Antonio Carlos
Egypto
CAMPO GRANDE.
Brasil, 2015. Direção: Sandra
Kogut. Com Carla Ribas, Ygor Manoel,
Rayane do Amaral, Júlia Bernat. 109 min.
Em “Campo Grande”, a diretora Sandra Kogut nos coloca
num clima de incertezas e aflição. Desde
a primeira cena até o seu final, não sabemos direito o que está acontecendo,
mesmo depois de nos familiarizarmos com os personagens. Antes disso, a aflição
é maior: surge uma menina pequena, de uns 6 anos de idade, de aparência muito
simples, abandonada pela mãe numa residência de classe média alta, na zona sul
do Rio, em Ipanema. Só vemos a praia,
por duas vezes, por meio de uma fresta entre prédios. Outro menino abandonado aparece, é o irmão um
pouco maior da menina, e ficamos sabendo que sua mãe os orientou a que esperem
por ela naquele lugar. Como assim?
A casa é de Regina (Carla Ribas), que não sabe o que
fazer nessa situação. Mas muita coisa
está acontecendo com ela e com a filha jovem, Lila (Júlia Bernat). O que será?

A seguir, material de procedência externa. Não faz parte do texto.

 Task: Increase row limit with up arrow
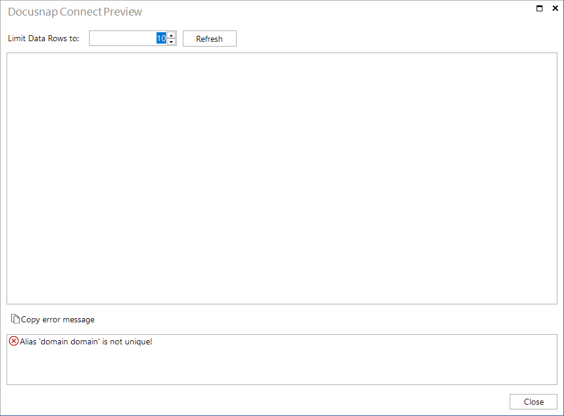tap(171, 35)
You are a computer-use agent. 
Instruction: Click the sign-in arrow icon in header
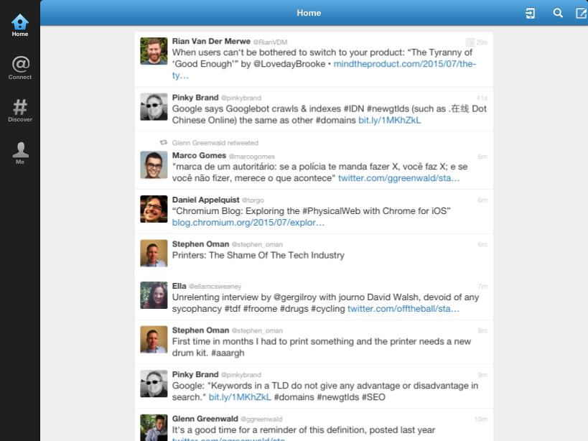[x=531, y=14]
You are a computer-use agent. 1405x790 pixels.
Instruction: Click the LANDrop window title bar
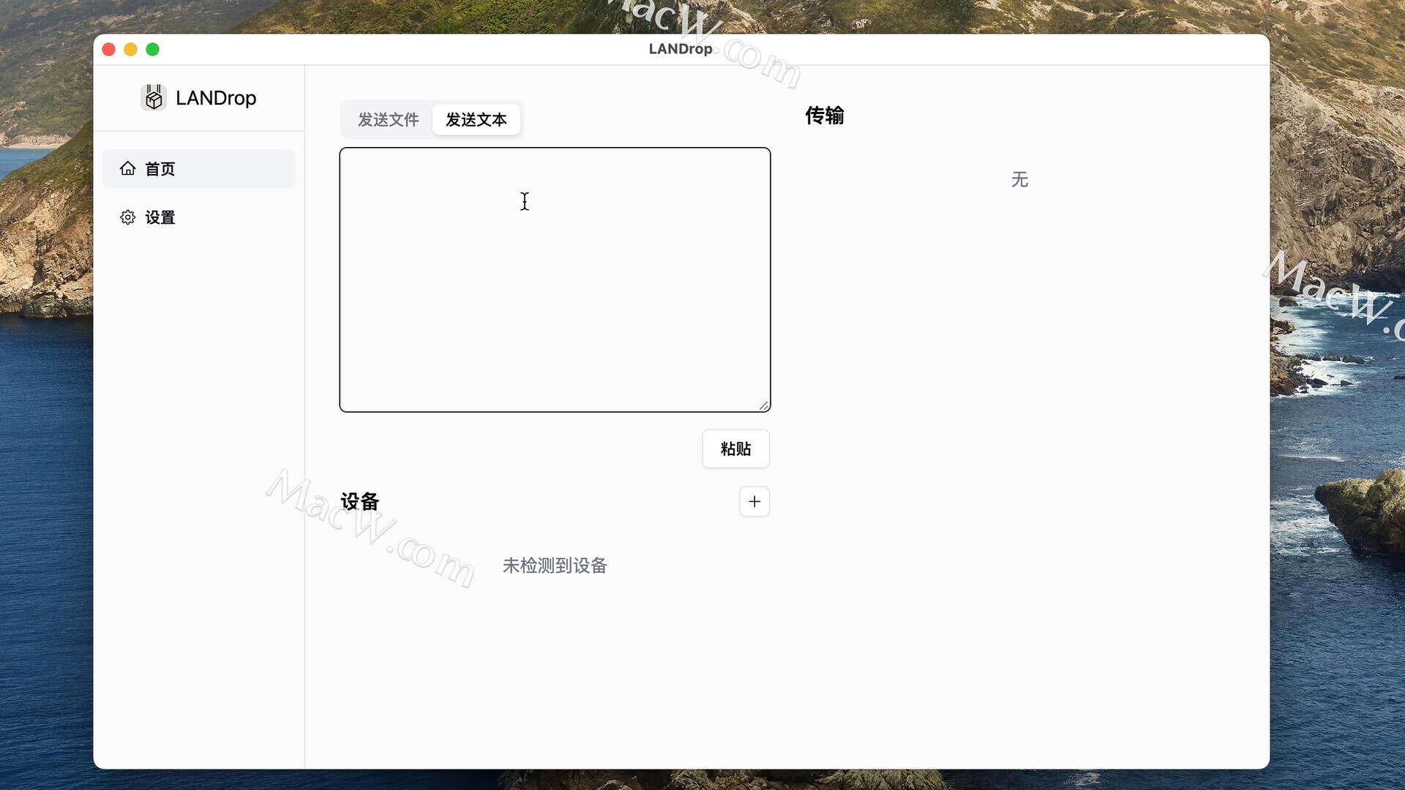(680, 49)
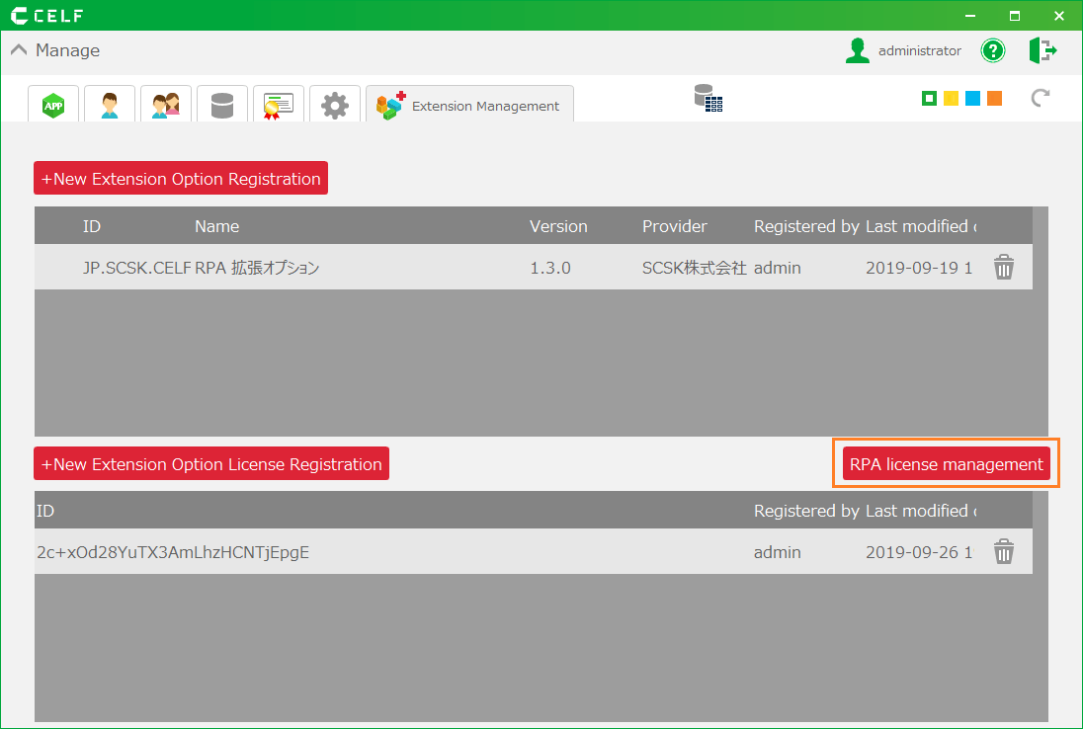
Task: Select the license ID row 2c+xOd28YuTX3AmLhzHCNTjEpgE
Action: (x=173, y=552)
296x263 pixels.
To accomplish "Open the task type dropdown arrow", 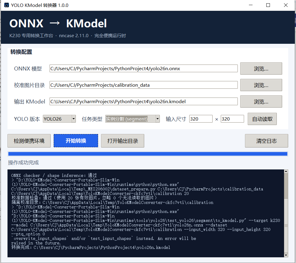I will (158, 119).
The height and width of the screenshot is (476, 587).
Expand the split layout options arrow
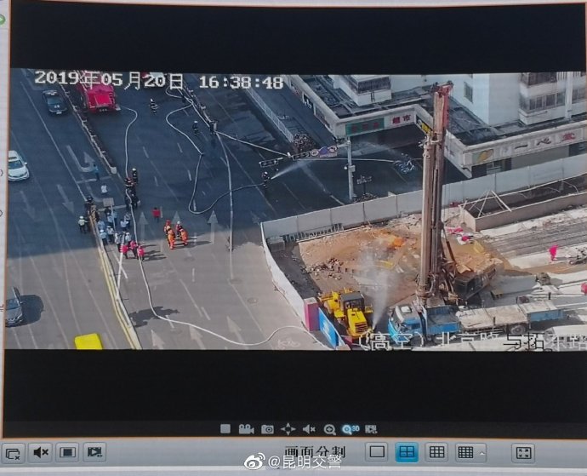482,452
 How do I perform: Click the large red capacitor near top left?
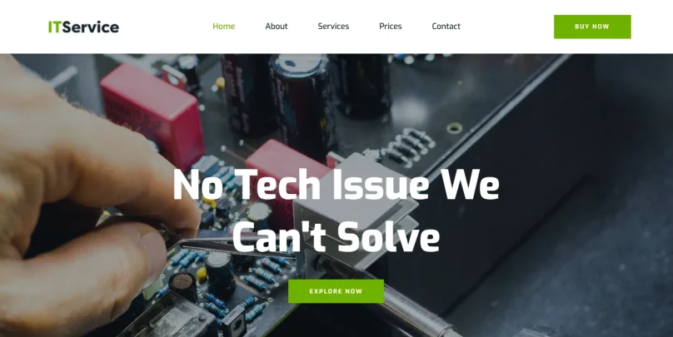click(152, 114)
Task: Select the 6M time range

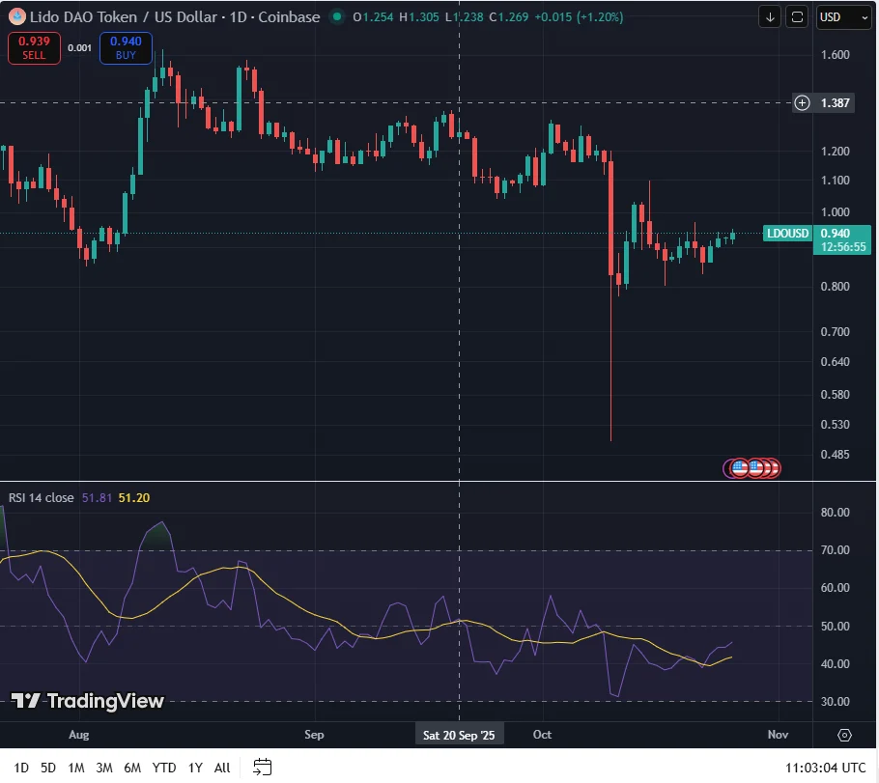Action: (x=132, y=768)
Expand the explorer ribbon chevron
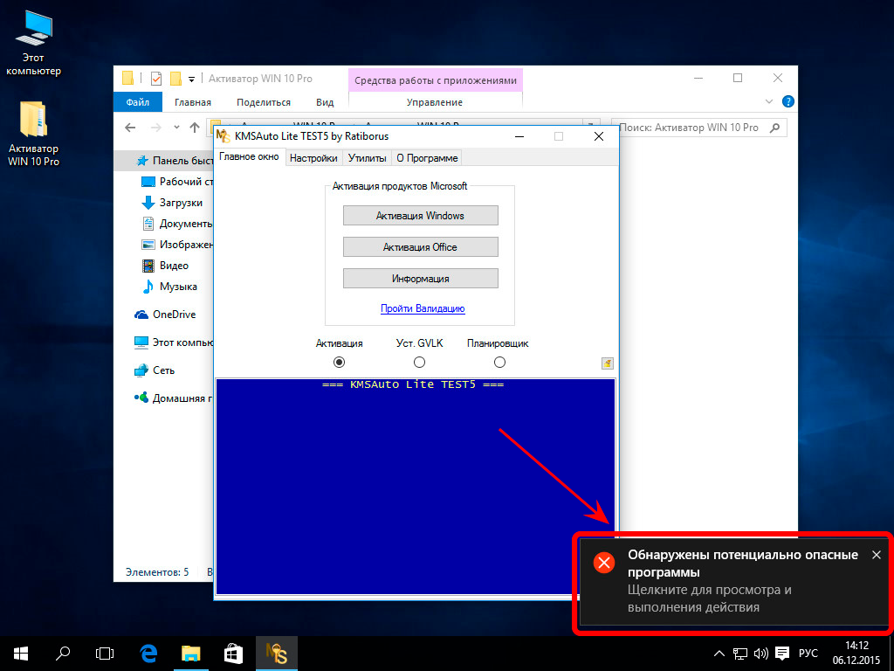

Percebe-se que o apartamento está sendo desmontado e que o pai não está
mais ali. Supõe-se que houve uma
separação e que vai haver mudança. As
pessoas estão vulneráveis, perdidas.
Lá fora, os ambientes estão cheios de máquinas e
equipamentos, tudo parece em construção ou em reforma, nas proximidades, na
rua. Tudo é provisório, se perde ou se
desintegra. O abandono não é só o das
crianças, é das pessoas, é da própria cidade.
Rayane (Rayane de Amaral) e Ygor (Ygor Manoel) são as
crianças abandonadas, que moram (moravam?) no bairro de Campo Grande. Tem também uma avó na história deles, que
aparece como referência afetiva, mas cuja casa não se localiza. Abrigos de menores, orfanatos, entram na
dança, enquanto a mãe não aparece (aparecerá?).
E quem será? Uma antiga empregada
da casa, talvez.
Vamos montando as peças para o entendimento da
situação, por falas dispersas, sussurradas, banais, indefinidas, fora do
quadro, perguntas sem respostas dos personagens e um constante mal-estar, que
nos mostra algo cifrado, porém, num contexto muito conhecido. São as nossas velhas mazelas, os nossos
problemas sociais crônicos. As
diferenças dos mundos da casa grande e da senzala, que vêm de longe e mudam
basicamente só de casca.
Esse clima indefinido em que as coisas são mostradas
no filme produz a angústia da impotência diante do conhecido, a aflição a que
me referi, alimentada pelo medo e pelas incertezas. Quanto mais bem realizada a sequência, mais
bela a poesia da câmera, mais aflitivo fica.
A cineasta nos conduz para dentro da questão social
com personagens reais, de carne e osso, com os quais compartilhamos uma dor e
uma busca que também é nossa. Fazemos
parte dela e do abandono que envolve cada um dos personagens. As atrizes protagonistas e as crianças,
especialmente o garoto Ygor, enchem de humanidade essa narrativa desafiante
para o espectador. Impossível não se
tocar com o drama insinuado, nunca escancarado, jamais objeto de exploração
emocional. Por isso mesmo, tão
verdadeiro.
Sandra Kogut já havia mostrado grande talento em seu
segundo longa, “Mutum”, de 2007, em que o universo de Guimarães Rosa se
revelava em poesia, beleza e humanidade.
Com “Campo Grande”, ela mostra criatividade ao colocar na sombra, no
intertextual, no não-dito, o nosso drama social.
Vale comentar, também, que moradores de Campo Grande,
um dos mais populosos bairros do Rio, reclamaram junto aos cinemas locais,
exigindo que esse filme, que aborda a realidade do bairro, passasse nos cinemas
de lá, o que não estava previsto de acontecer.
E conseguiram. O povo quer ver
sua realidade expressada no cinema, mas o circuito exibidor não tem
sensibilidade para perceber isso. E tem
outros interesses e compromissos comerciais.